En política, como en la vida, el sueño tiene sentido, la interpretación es real. Meditando sobre el destino del Perú encuentro esta profecía del libro de Daniel: “Tú, rey, has tenido esta visión: viste delante de ti una estatua, una estatua gigantesca, de un brillo extraordinario y de aspecto imponente. La cabeza de la estatua era de oro puro; el pecho y los brazos, de plata; el vientre y los muslos, de bronce; las piernas, de hierro; y los pies, de hierro mezclado con barro. Tú la estabas mirando, cuando de pronto una piedra que se desprendió del monte, sin intervención de mano alguna, vino a chocar con los pies de hierro y barro de la estatua y los hizo pedazos. Entonces todo se hizo añicos: el hierro, el barro, el bronce, la plata y el oro; todo quedó como el polvo que se desprende cuando se trilla el grano en el verano y el viento se lo lleva sin dejar rastro. Y la piedra que había golpeado la estatua se convirtió en un gran monte, que llenó toda la tierra”.

Aquello que parece tener la fortaleza del hierro pero en el fondo es hierro mezclado con barro está condenado a sucumbir. Nuestro sistema político tiene pies de barro. Más barro que hierro. Cuando no hay fundamentos sólidos, todo está condenado al declive y la desesperación. Cuando la raíz es débil, el tronco es estéril. Nuestras instituciones, fundadas sobre el relativismo de las mayorías, infectadas por facciones que no piensan en el país, se enfrentan cotidianamente a la irrelevancia o a la destrucción.

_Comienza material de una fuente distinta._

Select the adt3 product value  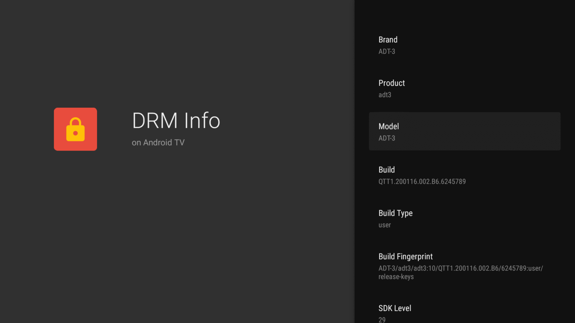point(385,95)
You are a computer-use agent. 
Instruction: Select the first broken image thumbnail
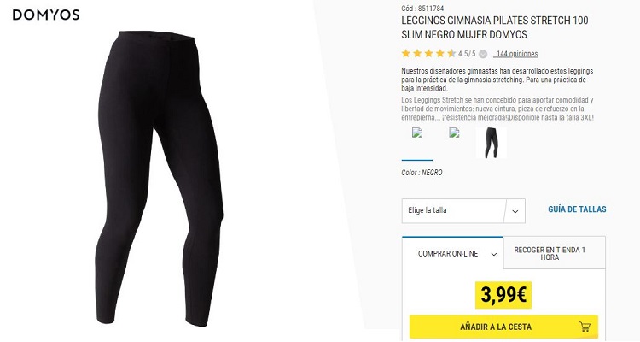point(417,133)
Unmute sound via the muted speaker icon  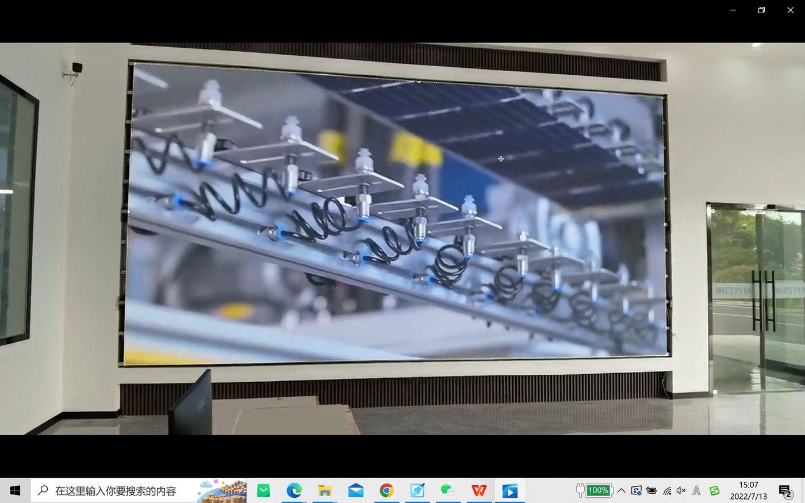point(681,490)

Poderosas y débiles a la vez, así son nuestras instituciones. Tigres de papel, que se levantan por motivos políticos y sucumben cuando retorna la calma del Derecho. Pero a la gente le gusta el circo y la caída de los poderosos. Porque toda estatua colosal, todo poder abusivo está condenado a la decadencia, a la soledad del desierto, al olvido final.